■ Request
Update the material starting with the line containing "The width and" and going on through the line containing "pyautogui.click(x=346, y=125)", changing every "screenshot" to "screen capture" and keeping all else unchanged. Return only those lines.

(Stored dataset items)

************

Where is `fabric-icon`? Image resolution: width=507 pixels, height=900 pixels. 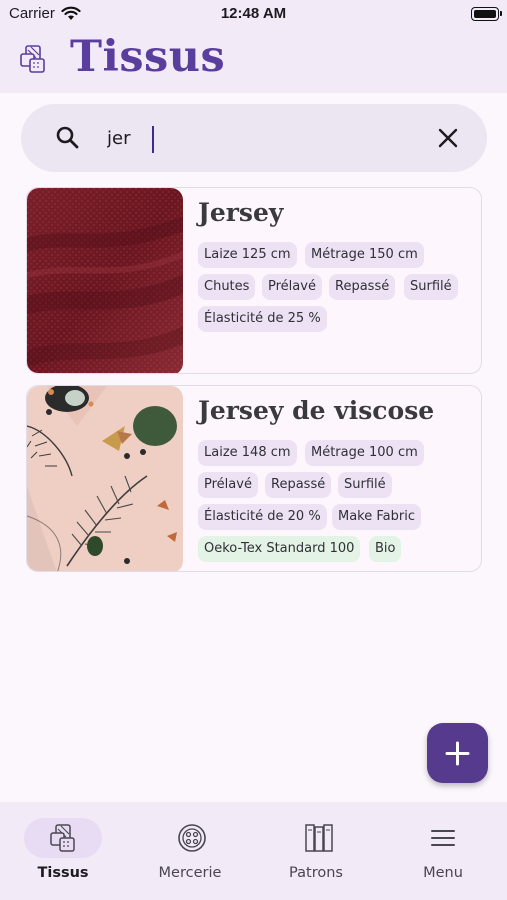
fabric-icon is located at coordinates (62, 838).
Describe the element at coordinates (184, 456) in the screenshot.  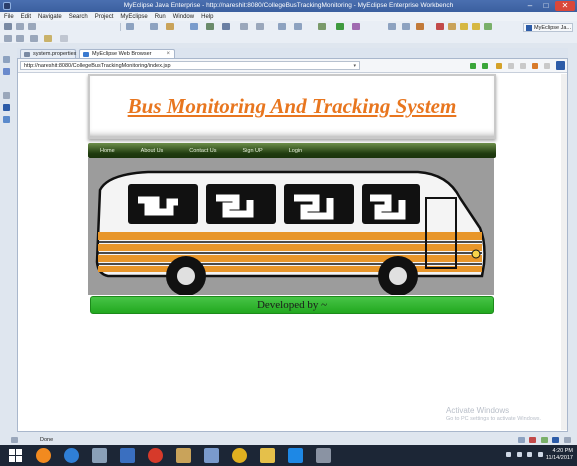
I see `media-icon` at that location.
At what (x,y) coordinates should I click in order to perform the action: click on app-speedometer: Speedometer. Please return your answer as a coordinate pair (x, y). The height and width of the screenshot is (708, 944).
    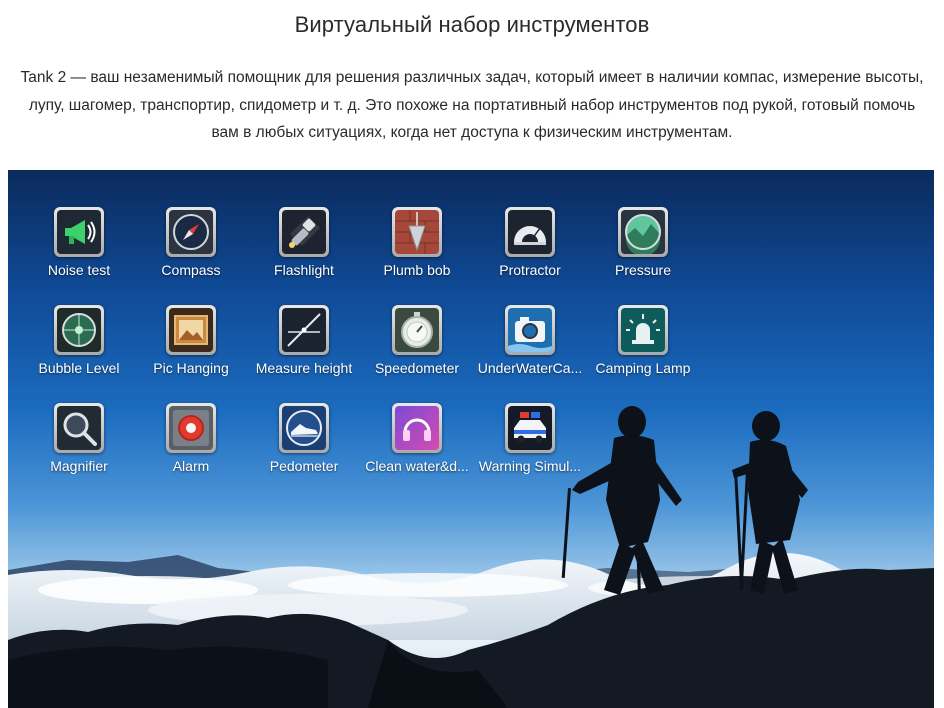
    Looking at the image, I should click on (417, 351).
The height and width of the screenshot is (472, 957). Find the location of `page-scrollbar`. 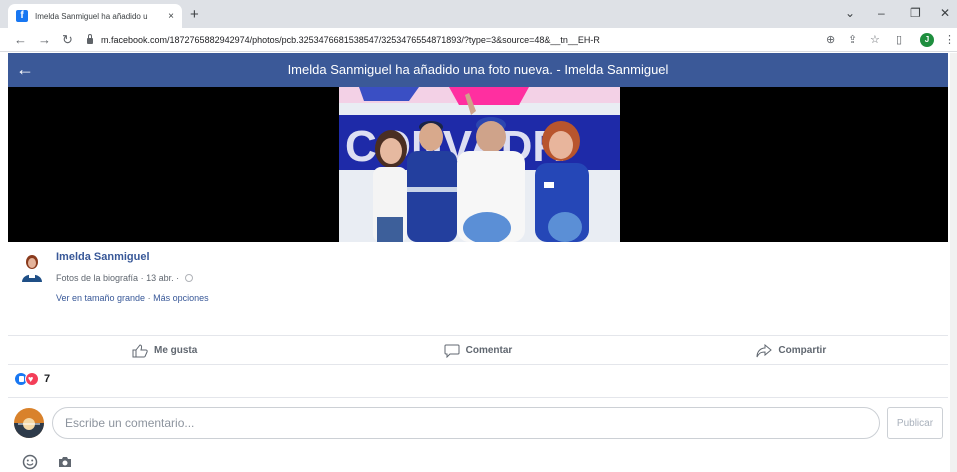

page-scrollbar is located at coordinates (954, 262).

************

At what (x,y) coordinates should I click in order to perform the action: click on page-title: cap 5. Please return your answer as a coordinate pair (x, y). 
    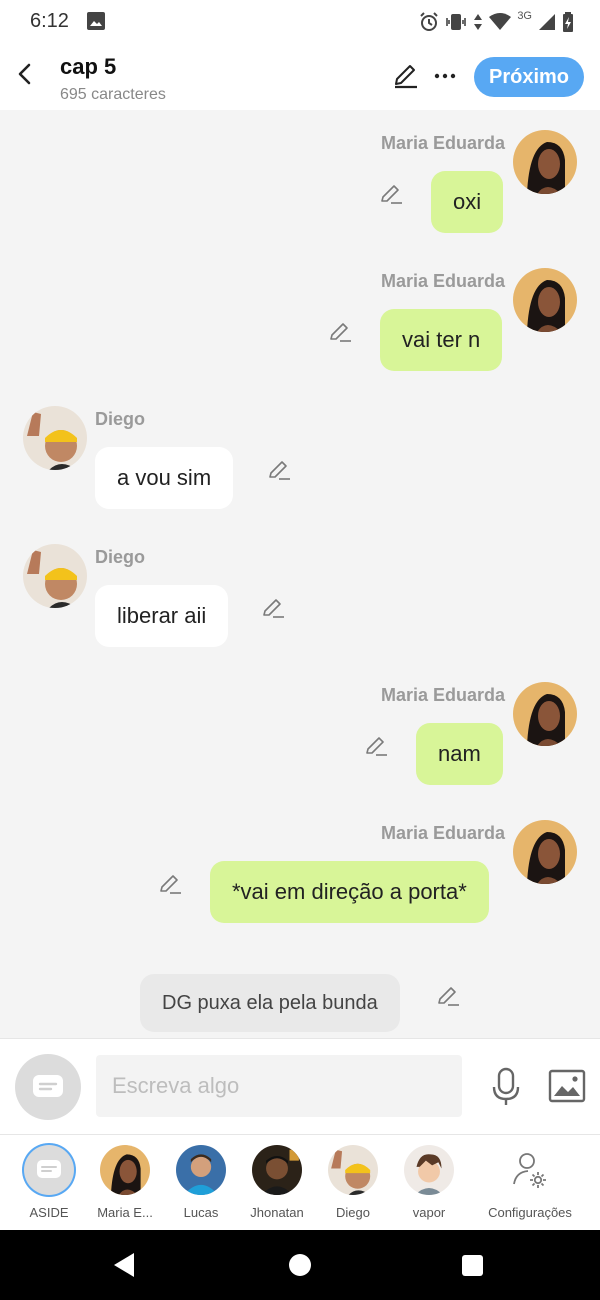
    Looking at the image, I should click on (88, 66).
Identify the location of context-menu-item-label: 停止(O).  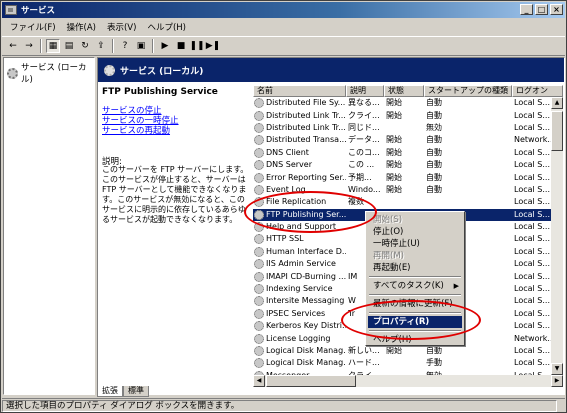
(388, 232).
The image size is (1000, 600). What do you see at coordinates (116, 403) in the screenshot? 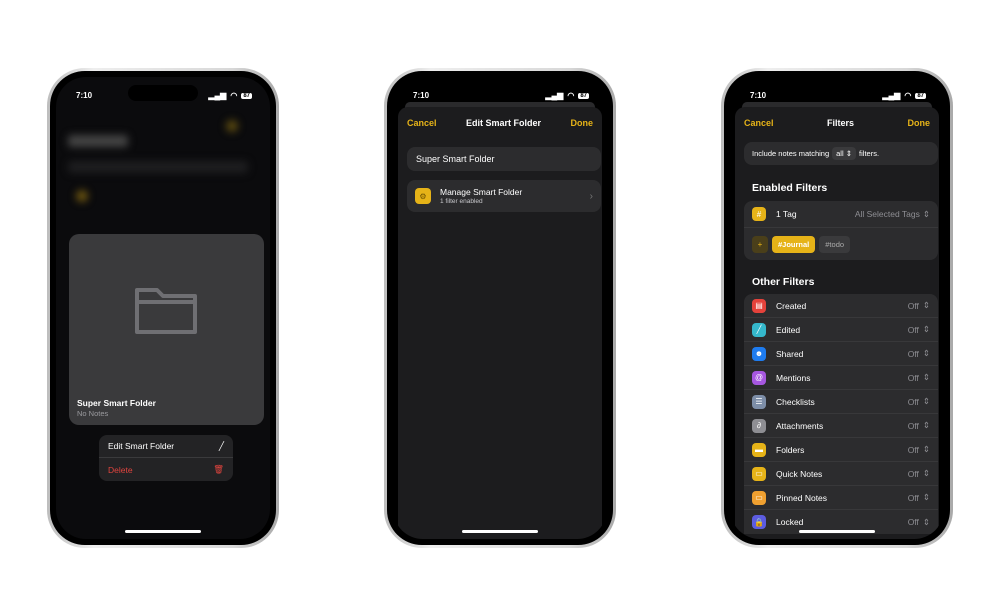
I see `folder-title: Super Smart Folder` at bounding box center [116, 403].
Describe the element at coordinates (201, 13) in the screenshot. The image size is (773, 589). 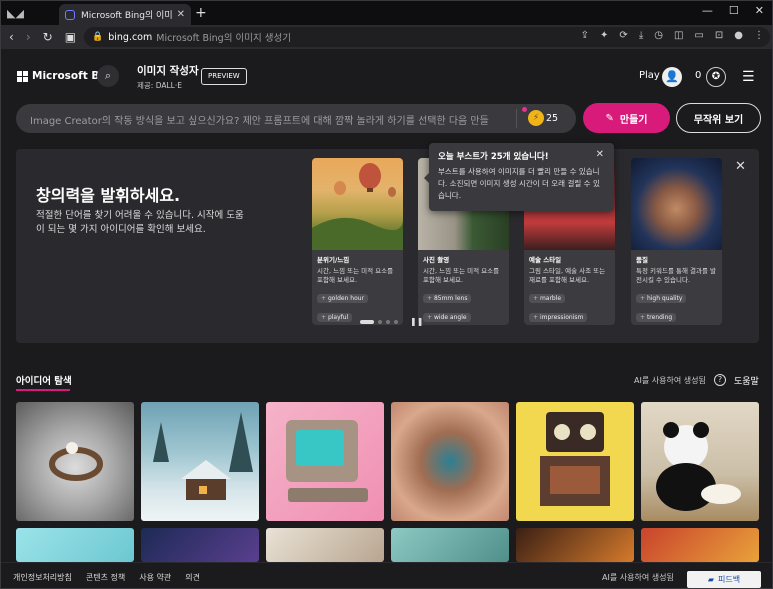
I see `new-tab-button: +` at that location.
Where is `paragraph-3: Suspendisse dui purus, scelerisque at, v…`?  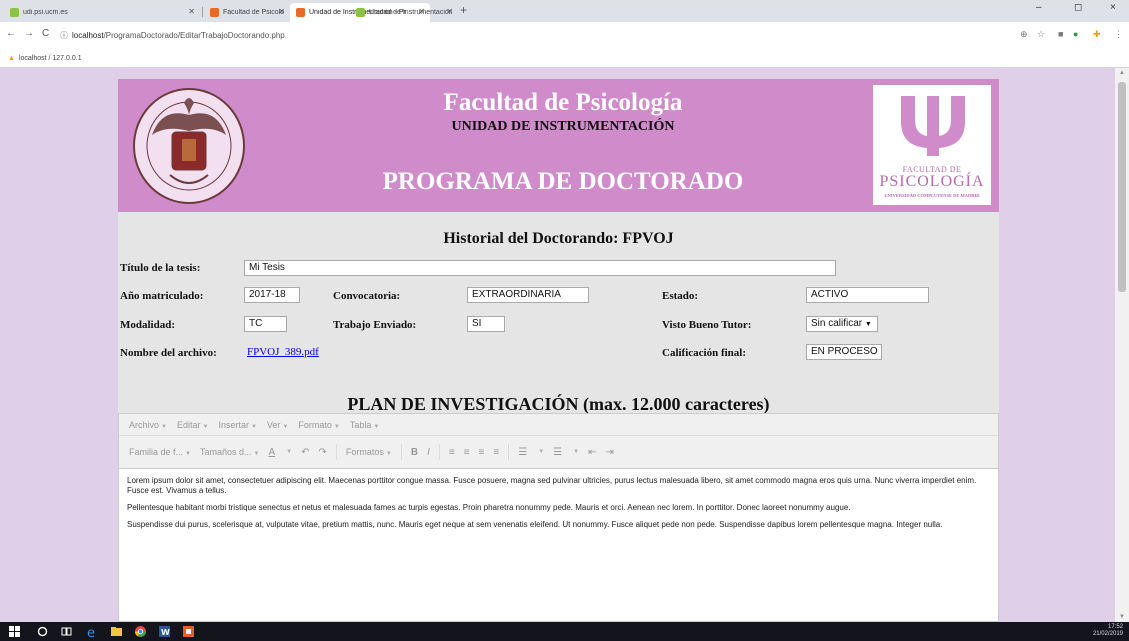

************

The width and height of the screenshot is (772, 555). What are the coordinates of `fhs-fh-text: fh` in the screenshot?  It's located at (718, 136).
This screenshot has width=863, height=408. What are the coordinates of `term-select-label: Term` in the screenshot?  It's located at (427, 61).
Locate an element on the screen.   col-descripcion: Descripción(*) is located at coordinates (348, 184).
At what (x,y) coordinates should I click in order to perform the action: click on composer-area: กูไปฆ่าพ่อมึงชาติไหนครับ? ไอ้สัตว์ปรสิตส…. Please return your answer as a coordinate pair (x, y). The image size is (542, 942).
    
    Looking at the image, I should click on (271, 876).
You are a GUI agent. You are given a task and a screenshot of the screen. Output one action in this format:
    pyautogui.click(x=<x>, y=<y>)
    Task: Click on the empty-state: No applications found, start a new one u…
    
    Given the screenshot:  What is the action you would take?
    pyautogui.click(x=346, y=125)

************

■ Output for this task
The width and height of the screen capture is (772, 555). What are the coordinates of `fhs-fh-text: fh` in the screen capture?  It's located at (718, 136).
This screen capture has width=863, height=408. What are the coordinates of `term-select-label: Term` in the screen capture?  It's located at (427, 61).
Locate an element on the screen.   col-descripcion: Descripción(*) is located at coordinates (348, 184).
At what (x,y) coordinates should I click in order to perform the action: click on composer-area: กูไปฆ่าพ่อมึงชาติไหนครับ? ไอ้สัตว์ปรสิตส…. Please return your answer as a coordinate pair (x, y). The image size is (542, 942).
    
    Looking at the image, I should click on (271, 876).
You are a GUI agent. You are given a task and a screen capture of the screen. Output one action in this format:
    pyautogui.click(x=<x>, y=<y>)
    Task: Click on the empty-state: No applications found, start a new one u…
    
    Given the screen capture:  What is the action you would take?
    pyautogui.click(x=346, y=125)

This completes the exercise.